I’ll always remember starting the Philosopher’s Stone. My older sister had a ball game under the lights, meaning it would be a night game and “too late” for me to stay up. I showed them. I started reading Harry Potter out of pure spite that night, because I honestly didn’t think that I would like it, but I was mad I couldn’t go watch the game, so I started reading. And reading. And reading.
I read until my mother and sister came home; I still remember my mom being surprised that I was still awake. I read until the book fell out of my hands, and then I woke up the next morning and read some more.   
Over the years as the books and movies have been released it brings back that initial excitement I had that first night in the summer of ’99. Almost every book and movie has been released around my birthday, maximizing my excitement. All my friends and family know about my love for the series. When I was younger a lot of my gifts had Harry Potter themes.
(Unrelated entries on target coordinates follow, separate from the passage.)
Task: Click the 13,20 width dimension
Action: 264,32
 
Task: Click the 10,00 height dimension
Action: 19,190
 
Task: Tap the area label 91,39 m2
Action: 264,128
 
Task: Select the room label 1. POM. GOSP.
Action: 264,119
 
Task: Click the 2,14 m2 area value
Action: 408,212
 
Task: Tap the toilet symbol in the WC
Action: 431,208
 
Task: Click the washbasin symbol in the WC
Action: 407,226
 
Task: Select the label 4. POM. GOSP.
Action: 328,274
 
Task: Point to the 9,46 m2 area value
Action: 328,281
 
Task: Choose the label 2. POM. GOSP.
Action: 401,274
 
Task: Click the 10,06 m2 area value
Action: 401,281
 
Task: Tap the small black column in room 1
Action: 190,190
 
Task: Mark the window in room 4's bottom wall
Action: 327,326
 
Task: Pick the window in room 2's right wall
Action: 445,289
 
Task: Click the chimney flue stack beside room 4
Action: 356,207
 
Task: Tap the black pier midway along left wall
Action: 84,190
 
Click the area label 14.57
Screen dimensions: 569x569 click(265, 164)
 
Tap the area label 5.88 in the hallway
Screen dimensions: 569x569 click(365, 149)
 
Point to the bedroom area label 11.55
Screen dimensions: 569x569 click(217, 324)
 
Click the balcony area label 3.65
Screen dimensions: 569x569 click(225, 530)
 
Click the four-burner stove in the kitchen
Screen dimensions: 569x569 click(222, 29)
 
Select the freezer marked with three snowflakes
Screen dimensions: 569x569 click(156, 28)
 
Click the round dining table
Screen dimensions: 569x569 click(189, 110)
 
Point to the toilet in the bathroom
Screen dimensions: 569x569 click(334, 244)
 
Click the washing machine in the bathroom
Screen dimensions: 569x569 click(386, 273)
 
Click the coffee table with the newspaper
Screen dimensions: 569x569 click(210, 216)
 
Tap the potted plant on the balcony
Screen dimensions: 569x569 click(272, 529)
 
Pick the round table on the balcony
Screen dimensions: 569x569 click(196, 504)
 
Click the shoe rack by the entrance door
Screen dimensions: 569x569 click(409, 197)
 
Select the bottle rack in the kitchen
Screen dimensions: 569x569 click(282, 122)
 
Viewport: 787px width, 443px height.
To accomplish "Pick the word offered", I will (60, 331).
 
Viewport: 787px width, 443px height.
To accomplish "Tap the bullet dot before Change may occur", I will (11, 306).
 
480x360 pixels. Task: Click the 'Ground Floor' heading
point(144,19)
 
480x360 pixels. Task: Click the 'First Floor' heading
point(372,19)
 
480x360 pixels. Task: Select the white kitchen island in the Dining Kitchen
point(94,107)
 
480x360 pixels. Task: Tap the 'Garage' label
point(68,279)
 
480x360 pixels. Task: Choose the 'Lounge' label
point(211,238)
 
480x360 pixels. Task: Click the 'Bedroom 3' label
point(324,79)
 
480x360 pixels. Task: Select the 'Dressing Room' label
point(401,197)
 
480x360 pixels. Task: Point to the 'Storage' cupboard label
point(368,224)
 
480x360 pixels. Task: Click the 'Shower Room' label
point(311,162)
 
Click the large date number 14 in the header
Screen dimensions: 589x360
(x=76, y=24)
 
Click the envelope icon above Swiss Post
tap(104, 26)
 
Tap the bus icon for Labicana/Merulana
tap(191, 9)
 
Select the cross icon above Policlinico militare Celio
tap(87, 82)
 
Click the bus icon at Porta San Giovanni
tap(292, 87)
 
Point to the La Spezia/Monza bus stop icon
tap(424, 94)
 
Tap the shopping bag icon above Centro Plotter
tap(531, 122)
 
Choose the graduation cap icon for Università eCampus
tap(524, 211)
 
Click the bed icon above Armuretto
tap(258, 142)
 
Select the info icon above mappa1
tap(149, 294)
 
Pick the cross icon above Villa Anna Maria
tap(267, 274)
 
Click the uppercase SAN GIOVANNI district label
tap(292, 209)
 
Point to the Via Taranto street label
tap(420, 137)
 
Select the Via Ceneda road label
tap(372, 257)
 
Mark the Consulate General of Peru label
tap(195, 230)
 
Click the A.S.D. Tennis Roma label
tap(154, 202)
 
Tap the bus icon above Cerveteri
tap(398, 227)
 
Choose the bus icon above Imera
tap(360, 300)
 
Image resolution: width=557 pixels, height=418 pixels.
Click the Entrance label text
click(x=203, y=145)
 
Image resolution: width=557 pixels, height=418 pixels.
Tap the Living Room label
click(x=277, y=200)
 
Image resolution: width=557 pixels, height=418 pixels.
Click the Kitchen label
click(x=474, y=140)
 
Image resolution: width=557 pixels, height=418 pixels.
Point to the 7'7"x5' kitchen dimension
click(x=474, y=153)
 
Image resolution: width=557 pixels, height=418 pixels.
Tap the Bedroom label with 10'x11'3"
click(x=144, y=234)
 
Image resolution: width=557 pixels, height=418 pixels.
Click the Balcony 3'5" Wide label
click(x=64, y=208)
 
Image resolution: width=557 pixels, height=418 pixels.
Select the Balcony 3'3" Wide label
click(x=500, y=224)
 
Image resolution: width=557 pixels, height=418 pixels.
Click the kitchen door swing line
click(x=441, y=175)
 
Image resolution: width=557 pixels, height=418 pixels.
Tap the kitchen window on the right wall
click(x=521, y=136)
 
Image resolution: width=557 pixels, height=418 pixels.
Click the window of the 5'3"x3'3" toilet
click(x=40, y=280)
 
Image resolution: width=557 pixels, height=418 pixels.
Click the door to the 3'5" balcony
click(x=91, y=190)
I’ve had a Harry Potter blanket, two puzzles, candy sets, and special screening tickets of new movies.
My love is plain, even on my skin. The first tattoo I received permanently inked upon my skin was drawn by me and influenced by Harry Potter. It says “Draco Dormiens Nunquam Titillandus,” which is the Hogwarts school motto on the front page of all the books. A lot of people thought I was pretty crazy for getting it, but even more people think it’s kickass. A tattoo should mean something, and I think a thirteen (and counting) year obsessing fits the bill.
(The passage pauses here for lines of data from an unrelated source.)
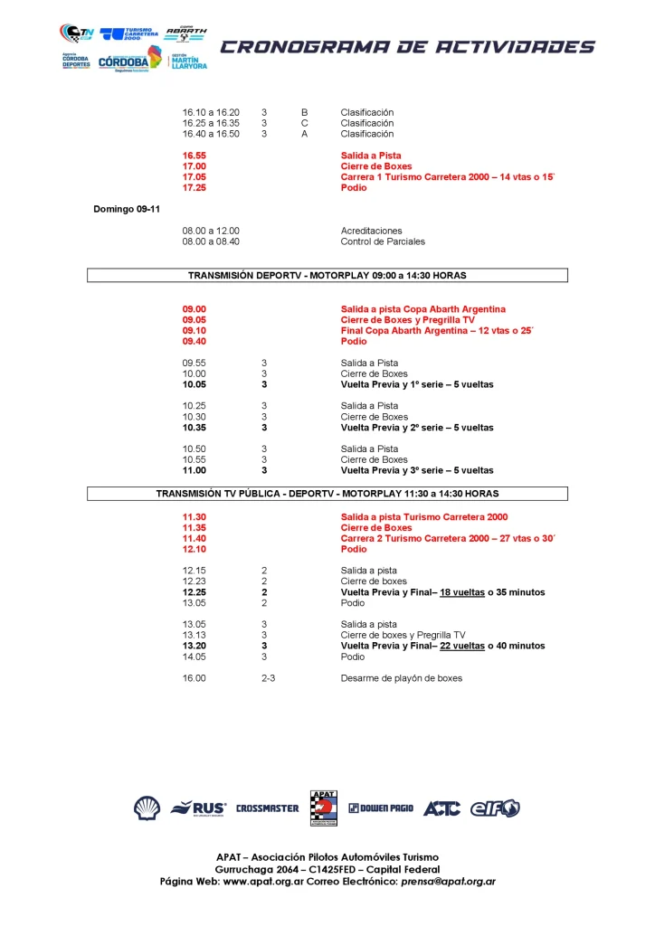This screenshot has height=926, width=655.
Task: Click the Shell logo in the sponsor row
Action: coord(147,808)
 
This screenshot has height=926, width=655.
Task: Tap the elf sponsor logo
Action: coord(495,808)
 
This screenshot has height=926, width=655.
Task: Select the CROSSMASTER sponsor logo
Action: coord(267,808)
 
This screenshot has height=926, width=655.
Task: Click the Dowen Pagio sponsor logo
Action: coord(381,808)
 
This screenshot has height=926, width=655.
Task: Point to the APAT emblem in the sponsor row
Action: coord(323,808)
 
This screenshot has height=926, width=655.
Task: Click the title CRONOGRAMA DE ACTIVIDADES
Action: coord(408,47)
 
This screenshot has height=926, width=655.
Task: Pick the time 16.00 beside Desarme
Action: coord(194,678)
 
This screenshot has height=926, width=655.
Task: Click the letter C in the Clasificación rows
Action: coord(305,123)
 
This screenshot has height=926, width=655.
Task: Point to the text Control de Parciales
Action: coord(383,241)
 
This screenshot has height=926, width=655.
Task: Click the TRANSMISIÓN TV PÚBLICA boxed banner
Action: coord(328,494)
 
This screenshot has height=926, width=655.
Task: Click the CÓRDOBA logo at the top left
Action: coord(122,61)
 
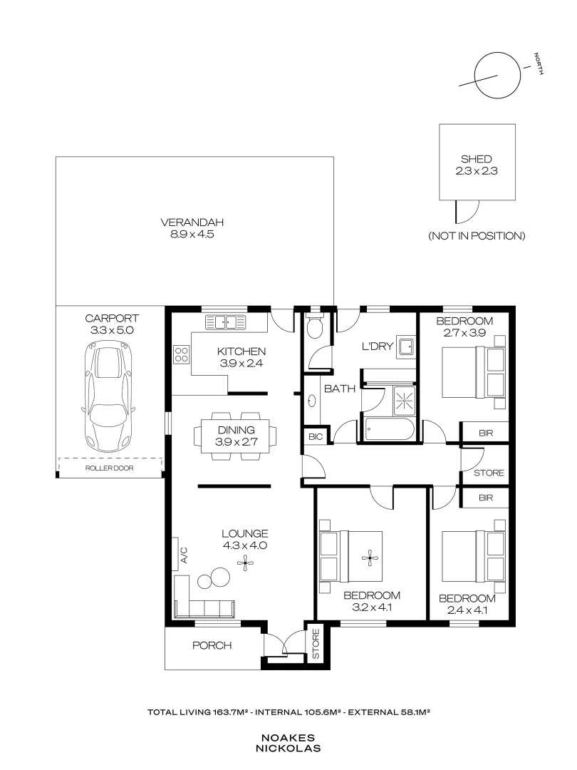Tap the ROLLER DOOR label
click(109, 468)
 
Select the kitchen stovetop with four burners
click(181, 354)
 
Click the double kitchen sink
click(224, 322)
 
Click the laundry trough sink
click(406, 347)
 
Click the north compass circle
click(494, 76)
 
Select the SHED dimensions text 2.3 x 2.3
click(477, 171)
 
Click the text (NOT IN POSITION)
click(477, 235)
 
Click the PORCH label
click(212, 646)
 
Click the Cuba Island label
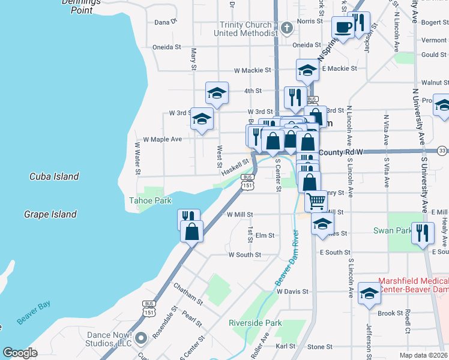[x=54, y=176]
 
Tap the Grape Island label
[x=50, y=214]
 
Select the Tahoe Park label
[x=150, y=200]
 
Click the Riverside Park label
[x=255, y=323]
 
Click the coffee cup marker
[x=343, y=28]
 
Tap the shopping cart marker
[x=316, y=201]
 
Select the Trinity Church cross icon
[x=287, y=28]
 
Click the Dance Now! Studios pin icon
[x=141, y=338]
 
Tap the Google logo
[x=20, y=353]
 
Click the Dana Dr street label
[x=166, y=22]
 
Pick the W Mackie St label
[x=252, y=70]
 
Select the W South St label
[x=244, y=254]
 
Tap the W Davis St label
[x=292, y=292]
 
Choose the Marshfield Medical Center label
[x=414, y=286]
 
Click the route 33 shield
[x=442, y=150]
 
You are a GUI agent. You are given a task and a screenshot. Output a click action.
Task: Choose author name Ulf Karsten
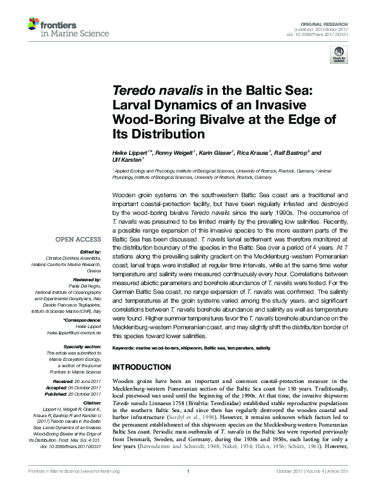(127, 161)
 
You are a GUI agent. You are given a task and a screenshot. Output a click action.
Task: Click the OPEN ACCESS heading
(78, 240)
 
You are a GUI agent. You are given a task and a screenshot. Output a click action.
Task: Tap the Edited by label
(91, 252)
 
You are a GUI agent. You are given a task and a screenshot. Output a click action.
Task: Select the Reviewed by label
(88, 278)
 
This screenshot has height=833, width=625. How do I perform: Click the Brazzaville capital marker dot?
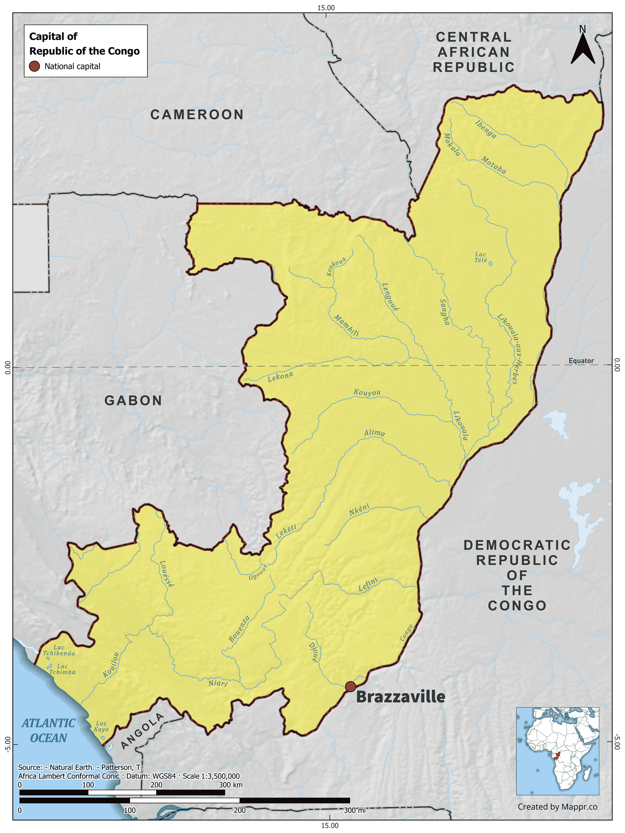click(350, 686)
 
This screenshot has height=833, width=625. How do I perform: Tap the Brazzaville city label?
click(400, 697)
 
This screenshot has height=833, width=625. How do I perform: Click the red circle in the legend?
click(34, 66)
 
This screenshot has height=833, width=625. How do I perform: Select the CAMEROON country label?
click(197, 115)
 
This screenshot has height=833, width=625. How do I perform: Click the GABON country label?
click(133, 400)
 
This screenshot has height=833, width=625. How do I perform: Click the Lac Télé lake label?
click(481, 257)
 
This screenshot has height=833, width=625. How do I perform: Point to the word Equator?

Two years ago I had the distinct honour of giving my younger cousin the full set of Harry Potter books on his ninth birthday. My aunt recently informed me that for a school project he had to bring his favourite thing to school, and he chose his books. This makes me prouder that words can express. His eleventh birthday is coming up, and I’m going to make him his very own Hogwarts acceptance letter; every wizard gets one on their eleventh birthday.
I used to be a solitary kid, and I kept to myself most of the time. I’ve always been an avid reader, and to the day I always have a book or two on the go. I’m never without a novel to read at night, and I was the same as a nine year old. I didn’t have many friends growing up, I had one best friend and I figured that was all I needed since I had a fairly large family. I read a lot in those days, and as soon as I was finished the Harry Potter series I would go right back to the first book and start them all over again. I’m fairly certain that I’ve read the first four books almost 30 times. They are as familiar to me as my own memories.
I read when I’m sad, I read when I’m bored, I read when I’m happy, mad, sleepy, excited, and depressed. The Harry Potter books are more than just words on paper; they’re an escape into another dimension where anything is possible.


My friends and I, each holding our favourite things.